» **REQUIREMENT 1**
Answer from the passage on mothering below:
(a) Besides someone conventionally called a mother, who can offer good mothering?
(b) What does Dana Cairns Watson teach, and where?
(c) What two things does the quoted remark give as examples of ideas resting on the bad theory?

» **DOCUMENT EXCERPT**
+-------+

But to get to this quite different conception of in what might consist a mother or city “above” we need first to explore one of the most important aspects of good mothering (and remember in all this that good mothering can be offered just as much by fathers, siblings, friends and strangers as it can by someone we conventionally call a mother), which is the ability to be there in an almost infinite range of specific and ever-developing situations and able to speak to a child or young adult just the right word. It is to be present to speak a word which, even as it supports, guides, teaches (and to some extent also imposes certain rules about how to negotiate the world well) is also a word which is able to remain open enough so that the child or young adult is able eventually to leave behind those same supports and rules, to stop doing what has or is merely generally done, and slowly begin to push out into their own, authentic experience of the world. It is, of course, at times also to say the kind of word which indicates one is listening and saying (almost) nothing.

But this kind of skill — so essential to good mothering in every context — is one our increasingly digital culture seems to be losing. As a friend of mine, a writer who teaches English and writing at UCLA, Dana Cairns Watson, noted after a Mothering Sunday address I gave back in 2012 that

“The digitalization (or just the recording) of sound and image suggests that it’s the words/sounds that matter, not the setting and specific needs. This assumption — not stated aloud but asserted by the technology itself — is one of the bad theories behind the idea of online education as a good substitute for classrooms, or having a child learn language from tv and cds, rather than interpersonal communication.”

+-------+

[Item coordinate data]
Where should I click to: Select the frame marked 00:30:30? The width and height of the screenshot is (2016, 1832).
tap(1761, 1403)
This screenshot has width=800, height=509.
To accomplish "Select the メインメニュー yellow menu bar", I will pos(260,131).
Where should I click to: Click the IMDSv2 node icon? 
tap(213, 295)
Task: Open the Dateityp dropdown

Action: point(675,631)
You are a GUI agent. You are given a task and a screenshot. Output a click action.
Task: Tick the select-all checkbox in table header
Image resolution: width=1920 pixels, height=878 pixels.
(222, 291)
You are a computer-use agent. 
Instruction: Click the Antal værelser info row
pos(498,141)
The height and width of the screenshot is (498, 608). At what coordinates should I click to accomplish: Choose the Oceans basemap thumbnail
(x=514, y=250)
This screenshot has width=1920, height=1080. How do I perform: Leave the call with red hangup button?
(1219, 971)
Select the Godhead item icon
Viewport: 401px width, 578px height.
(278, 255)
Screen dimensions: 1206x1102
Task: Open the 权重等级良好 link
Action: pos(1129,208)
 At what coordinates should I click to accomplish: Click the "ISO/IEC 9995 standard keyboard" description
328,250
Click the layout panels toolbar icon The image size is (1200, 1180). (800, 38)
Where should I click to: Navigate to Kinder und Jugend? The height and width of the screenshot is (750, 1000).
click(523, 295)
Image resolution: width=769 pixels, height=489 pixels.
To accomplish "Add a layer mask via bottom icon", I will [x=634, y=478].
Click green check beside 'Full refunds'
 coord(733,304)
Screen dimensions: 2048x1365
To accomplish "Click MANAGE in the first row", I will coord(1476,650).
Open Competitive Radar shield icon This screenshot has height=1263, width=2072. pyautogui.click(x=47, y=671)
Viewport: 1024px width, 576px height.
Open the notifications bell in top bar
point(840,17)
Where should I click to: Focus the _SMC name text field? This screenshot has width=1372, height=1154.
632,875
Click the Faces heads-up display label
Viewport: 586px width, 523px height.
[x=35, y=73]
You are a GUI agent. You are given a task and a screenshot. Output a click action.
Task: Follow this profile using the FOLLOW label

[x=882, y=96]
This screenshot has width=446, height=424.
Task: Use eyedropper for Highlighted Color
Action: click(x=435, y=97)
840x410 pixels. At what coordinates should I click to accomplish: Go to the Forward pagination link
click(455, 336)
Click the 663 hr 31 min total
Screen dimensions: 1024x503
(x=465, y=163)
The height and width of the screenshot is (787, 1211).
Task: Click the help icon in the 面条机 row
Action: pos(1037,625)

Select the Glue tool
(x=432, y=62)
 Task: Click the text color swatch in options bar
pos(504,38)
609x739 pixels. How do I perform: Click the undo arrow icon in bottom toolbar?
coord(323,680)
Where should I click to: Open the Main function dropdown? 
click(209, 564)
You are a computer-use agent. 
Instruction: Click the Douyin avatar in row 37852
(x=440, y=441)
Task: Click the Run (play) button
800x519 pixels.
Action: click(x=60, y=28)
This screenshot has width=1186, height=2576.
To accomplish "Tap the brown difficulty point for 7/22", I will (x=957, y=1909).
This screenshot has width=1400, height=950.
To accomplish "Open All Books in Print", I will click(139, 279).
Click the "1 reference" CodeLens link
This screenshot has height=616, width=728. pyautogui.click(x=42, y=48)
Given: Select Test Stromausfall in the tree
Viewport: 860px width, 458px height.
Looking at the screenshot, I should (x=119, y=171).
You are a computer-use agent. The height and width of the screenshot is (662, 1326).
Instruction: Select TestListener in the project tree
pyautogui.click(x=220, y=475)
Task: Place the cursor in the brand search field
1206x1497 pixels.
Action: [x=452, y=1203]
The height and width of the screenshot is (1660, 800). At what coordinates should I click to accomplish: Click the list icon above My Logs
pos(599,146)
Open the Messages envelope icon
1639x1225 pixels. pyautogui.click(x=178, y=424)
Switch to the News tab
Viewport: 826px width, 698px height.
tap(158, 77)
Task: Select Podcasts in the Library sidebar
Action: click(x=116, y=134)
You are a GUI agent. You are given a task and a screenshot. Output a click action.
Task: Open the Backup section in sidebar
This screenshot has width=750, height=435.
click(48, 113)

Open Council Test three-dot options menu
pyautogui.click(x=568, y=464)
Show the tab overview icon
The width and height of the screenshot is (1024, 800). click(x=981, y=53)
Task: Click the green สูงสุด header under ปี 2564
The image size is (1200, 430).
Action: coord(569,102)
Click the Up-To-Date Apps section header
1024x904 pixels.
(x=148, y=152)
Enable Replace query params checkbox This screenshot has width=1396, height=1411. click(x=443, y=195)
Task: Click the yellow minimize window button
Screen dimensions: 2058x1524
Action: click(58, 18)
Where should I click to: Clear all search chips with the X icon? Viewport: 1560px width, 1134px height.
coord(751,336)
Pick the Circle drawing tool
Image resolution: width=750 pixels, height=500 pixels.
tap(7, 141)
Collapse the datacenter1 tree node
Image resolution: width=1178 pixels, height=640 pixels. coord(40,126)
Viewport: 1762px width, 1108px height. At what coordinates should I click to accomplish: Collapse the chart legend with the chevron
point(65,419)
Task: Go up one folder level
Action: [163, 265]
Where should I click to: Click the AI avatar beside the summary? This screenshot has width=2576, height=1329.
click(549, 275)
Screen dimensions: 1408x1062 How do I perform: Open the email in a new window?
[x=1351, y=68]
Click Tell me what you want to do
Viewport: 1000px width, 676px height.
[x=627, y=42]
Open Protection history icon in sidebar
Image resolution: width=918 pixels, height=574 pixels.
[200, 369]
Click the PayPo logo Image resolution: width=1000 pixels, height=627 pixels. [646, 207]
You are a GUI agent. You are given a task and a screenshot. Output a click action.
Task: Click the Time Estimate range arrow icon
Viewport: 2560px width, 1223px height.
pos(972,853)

+-------+

» **REQUIREMENT 2**
List every line of the records above that contains the string "options".

» **EXERCISE OUTPUT 1**
(a) Fathers, siblings, friends and strangers.
(b) English and writing, at UCLA.
(c) Online education as a good substitute for classrooms, and having a child learn language from tv and cds rather than from interpersonal communication.

» **EXERCISE OUTPUT 2**
 Task: Click the text color swatch in options bar
Open Council Test three-dot options menu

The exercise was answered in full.